### SUPPLIED DATA:
· · · · · · ·
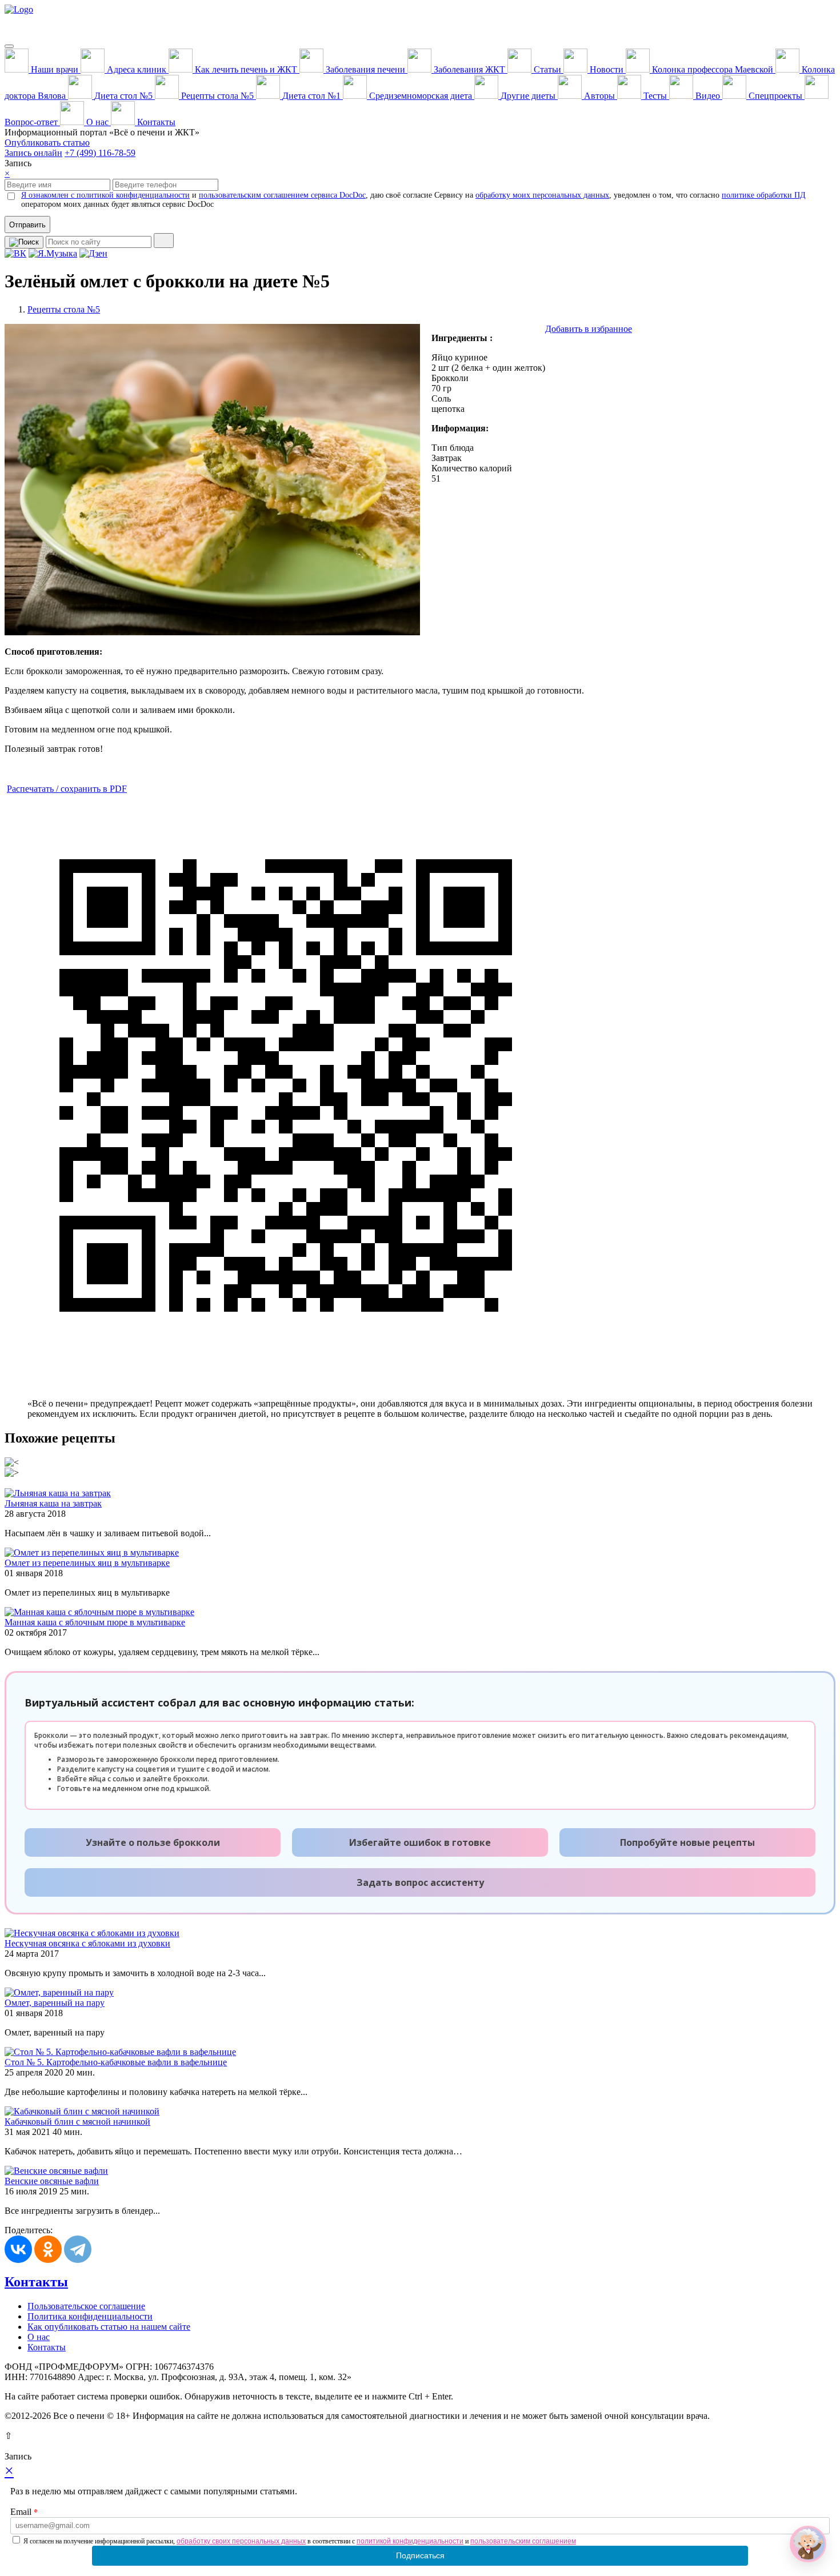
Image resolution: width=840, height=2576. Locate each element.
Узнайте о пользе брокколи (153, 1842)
· · · · · · ·
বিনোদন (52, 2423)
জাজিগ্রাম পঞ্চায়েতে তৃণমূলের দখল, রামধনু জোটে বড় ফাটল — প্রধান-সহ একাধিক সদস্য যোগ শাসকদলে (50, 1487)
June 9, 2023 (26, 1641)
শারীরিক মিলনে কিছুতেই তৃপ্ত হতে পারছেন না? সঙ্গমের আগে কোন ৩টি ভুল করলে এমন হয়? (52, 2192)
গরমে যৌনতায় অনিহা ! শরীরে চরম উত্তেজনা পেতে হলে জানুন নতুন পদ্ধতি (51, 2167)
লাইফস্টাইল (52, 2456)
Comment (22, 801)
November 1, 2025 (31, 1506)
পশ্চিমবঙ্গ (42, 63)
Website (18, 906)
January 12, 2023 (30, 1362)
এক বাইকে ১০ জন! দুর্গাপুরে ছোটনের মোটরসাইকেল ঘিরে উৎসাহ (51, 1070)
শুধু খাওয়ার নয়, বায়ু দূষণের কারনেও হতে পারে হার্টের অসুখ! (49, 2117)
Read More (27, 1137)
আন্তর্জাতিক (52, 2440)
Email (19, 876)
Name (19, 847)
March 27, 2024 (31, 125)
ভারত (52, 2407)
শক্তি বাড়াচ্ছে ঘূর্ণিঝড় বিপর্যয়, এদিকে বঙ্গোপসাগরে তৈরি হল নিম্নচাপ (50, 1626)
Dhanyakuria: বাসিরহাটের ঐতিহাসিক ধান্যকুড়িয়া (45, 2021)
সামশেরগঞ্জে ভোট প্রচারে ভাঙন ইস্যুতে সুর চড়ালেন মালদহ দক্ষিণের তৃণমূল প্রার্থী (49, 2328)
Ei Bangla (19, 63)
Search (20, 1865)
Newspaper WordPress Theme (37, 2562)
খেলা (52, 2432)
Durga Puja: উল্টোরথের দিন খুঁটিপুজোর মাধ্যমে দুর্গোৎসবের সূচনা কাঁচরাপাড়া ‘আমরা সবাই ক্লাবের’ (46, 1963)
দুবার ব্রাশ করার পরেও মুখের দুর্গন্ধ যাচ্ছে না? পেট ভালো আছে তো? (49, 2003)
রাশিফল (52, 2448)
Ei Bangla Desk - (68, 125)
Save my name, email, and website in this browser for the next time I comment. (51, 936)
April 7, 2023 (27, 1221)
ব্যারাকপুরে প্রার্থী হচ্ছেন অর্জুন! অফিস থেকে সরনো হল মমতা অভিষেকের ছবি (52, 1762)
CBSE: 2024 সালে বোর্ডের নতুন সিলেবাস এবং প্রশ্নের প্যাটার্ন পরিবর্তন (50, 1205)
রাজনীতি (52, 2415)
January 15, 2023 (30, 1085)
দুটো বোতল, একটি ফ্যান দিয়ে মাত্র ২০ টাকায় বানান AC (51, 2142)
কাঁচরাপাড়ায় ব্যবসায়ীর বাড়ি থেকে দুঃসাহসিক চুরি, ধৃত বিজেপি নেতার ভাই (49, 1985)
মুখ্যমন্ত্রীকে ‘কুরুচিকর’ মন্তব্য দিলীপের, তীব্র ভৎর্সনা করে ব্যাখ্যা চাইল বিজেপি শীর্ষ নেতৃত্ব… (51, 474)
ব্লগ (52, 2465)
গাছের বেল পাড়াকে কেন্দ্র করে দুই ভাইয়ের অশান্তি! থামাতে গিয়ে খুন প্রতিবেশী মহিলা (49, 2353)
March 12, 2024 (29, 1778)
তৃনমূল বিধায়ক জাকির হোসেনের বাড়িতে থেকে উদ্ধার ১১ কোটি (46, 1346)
· · · · · · ·
### WORK TO COMPLETE:
The line above containing "রাশিফল (52, 2448)", the line containing "January 15, 2023 (30, 1085)", and every line between them are to be transcribed exactly; no other line is wanted.

### SOLUTION TO THE EXERCISE:
রাশিফল (52, 2448)
Ei Bangla Desk - (68, 125)
Save my name, email, and website in this browser for the next time I comment. (51, 936)
April 7, 2023 (27, 1221)
ব্যারাকপুরে প্রার্থী হচ্ছেন অর্জুন! অফিস থেকে সরনো হল মমতা অভিষেকের ছবি (52, 1762)
CBSE: 2024 সালে বোর্ডের নতুন সিলেবাস এবং প্রশ্নের প্যাটার্ন পরিবর্তন (50, 1205)
রাজনীতি (52, 2415)
January 15, 2023 (30, 1085)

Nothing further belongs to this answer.